啤酒有害菌是一些能在啤酒中存活并使啤酒的外观和风味发生改变的细菌，对其进行快速检测和定量是啤酒生产急待解决的问题。我们从华润雪花啤酒（中国）有限公司各工厂提供的样品中分离到28株啤酒有害菌，16S rDNA序列的系统进化分析表明，其中26个菌株属于乳杆菌属（Lactobacillus spp．）、1个菌株为明串珠菌属（Leuconostoc spp．），1个菌株为片球菌属（Pediococcu sp．）。根据酒花（hop）抗性基因horA、horB和horC的保守序列设计了扩增这3个基因的PCR引物，用这些引物对28株啤酒有害菌进行了常规PCR检测，检出率分别为89％、79％和75％，用hor A—horC双引物进行检测，检出率为100％。用SYBR Green实时定量PCR技术，以horA基因为靶序列，建立了对啤酒有害菌的细胞数进行快速定量的新方法，用该方法测定的污染啤酒样品中有害菌的浓度与平板培养法相近。
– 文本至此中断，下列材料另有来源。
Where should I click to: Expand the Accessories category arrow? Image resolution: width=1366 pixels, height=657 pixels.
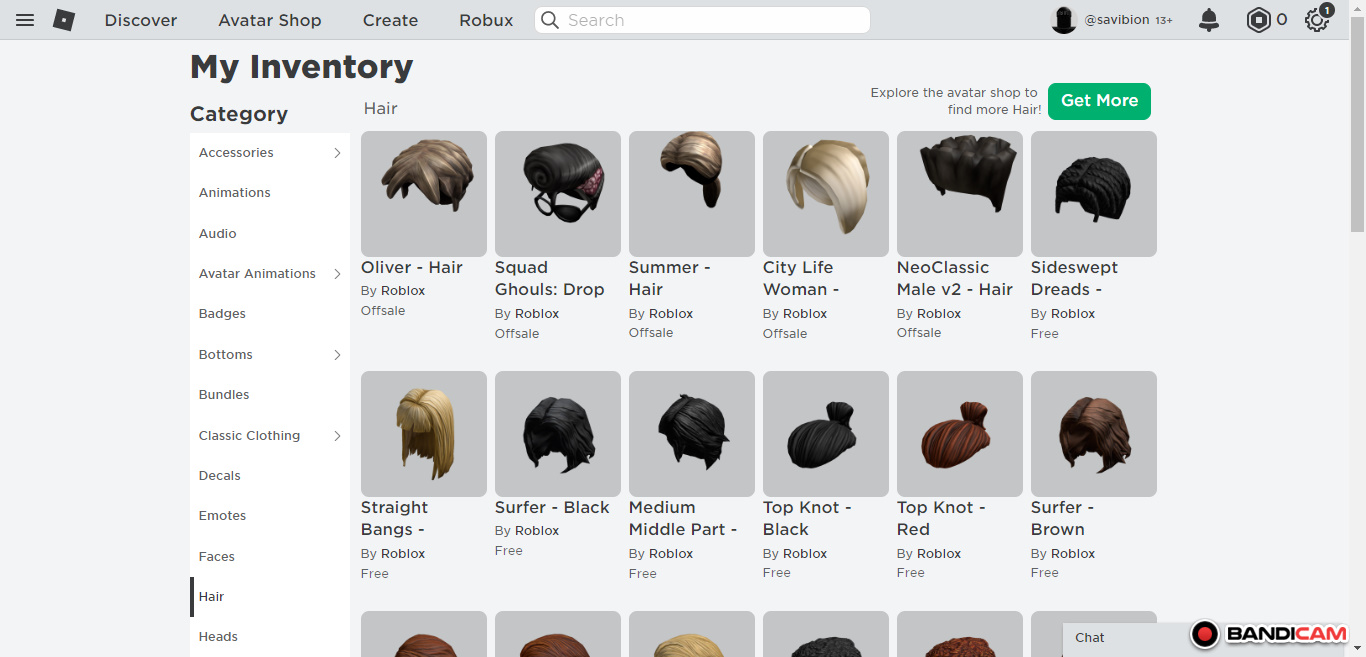click(337, 153)
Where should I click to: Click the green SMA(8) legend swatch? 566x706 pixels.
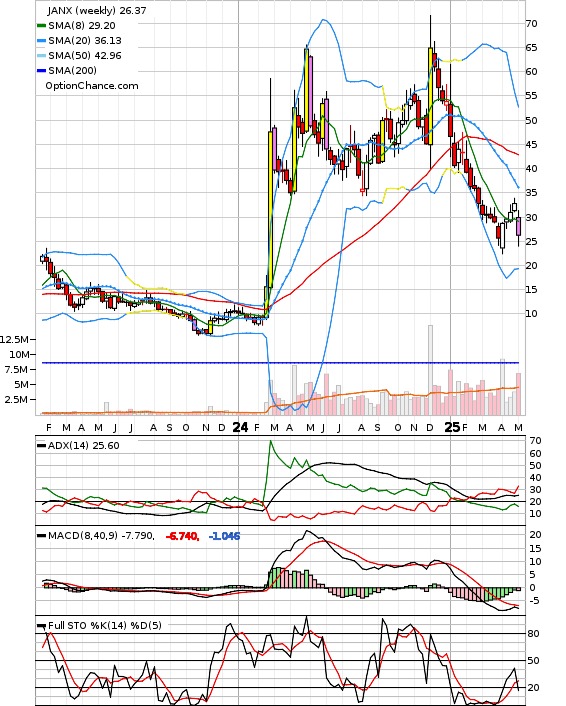(41, 26)
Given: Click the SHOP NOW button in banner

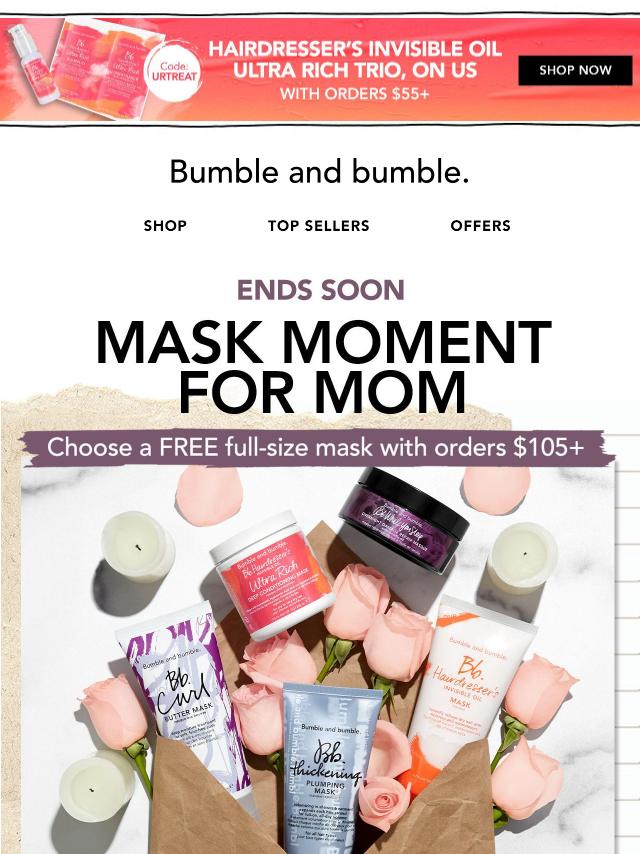Looking at the screenshot, I should coord(575,70).
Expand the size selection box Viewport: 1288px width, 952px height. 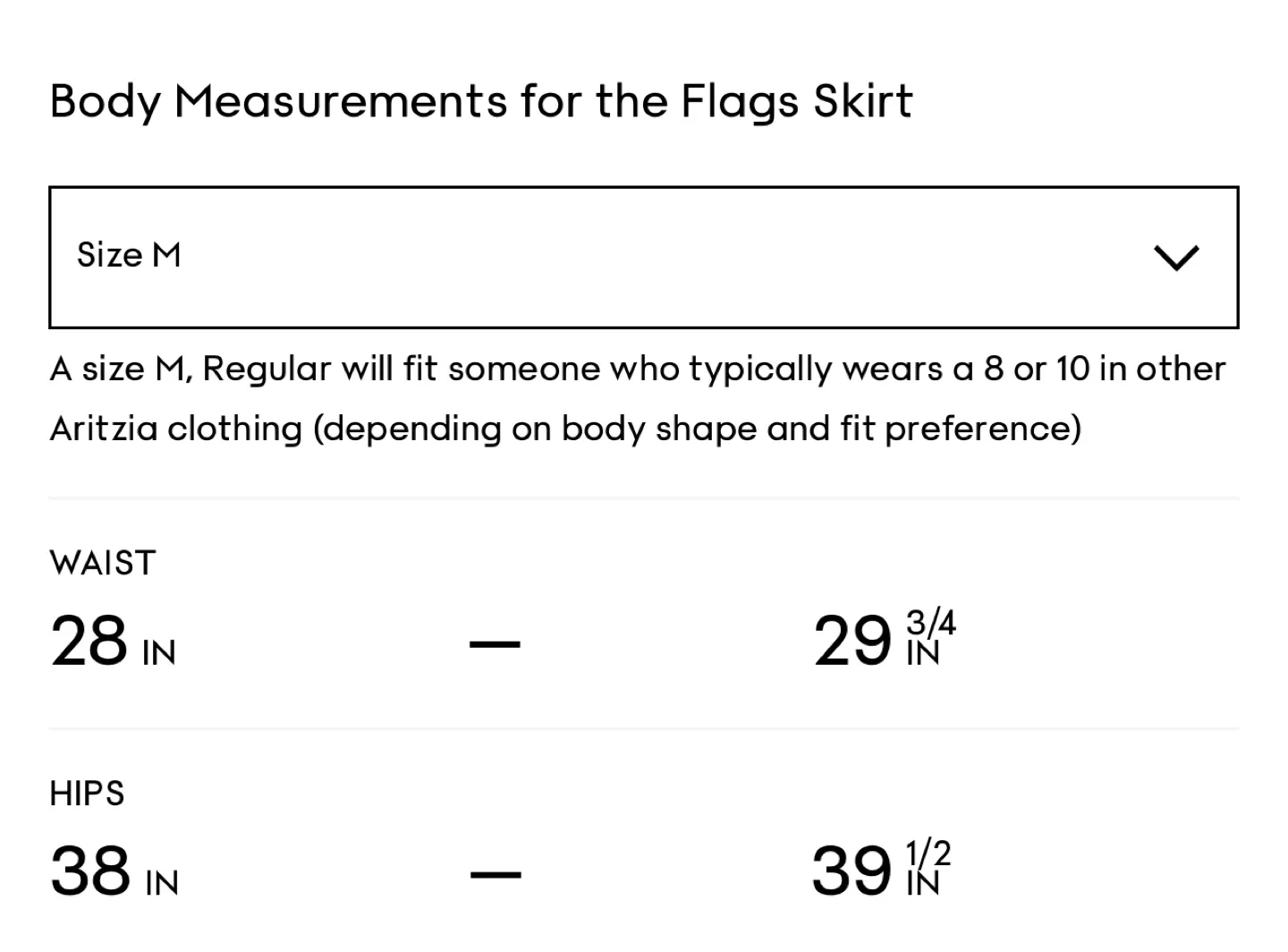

PCR Detection and SYBR Green Real-time PCR Quantification of Beer Spoilage Bacteria

Beer spoilage bacteria are able to survive in beer and to transform the appearance and flavour of beer. Therefore rapid detection and quantification of these bacteria possess important significance for brewers. Twenty-eight beer spoilage bacterial strains were isolated from the samples of beer brewing factories of China Resources Snow Breweries. Among them, 26 strains are identified as Lactobacillus spp., I strains as Leuconostoc spp., and 1 strain as Pediococcu sp.. On the basis of the conserved sequences of hop-resistance genes, three primer pais for amplification of horA, horB and horC genes were designed. Twenty-eight beer spoilage strains were detected by conventional PCR using these primers. The experimental results indicated that positive reaction rates for horA, horB and horC genes were 89%, 79% and 75%, respectively. When these strains were detected using horA - horC primers, positive reaction rates were 100%. A new methord for rapid quantification of beer spoilage bacteria was developed in which SYBR Green quantitative real-time PCR （qRT-PCR） technique and horA primers were applied. The concentration of spoilage bacteria in contaminated beer sample detected by qRT-PCR was similar to that detected by plate cultivation.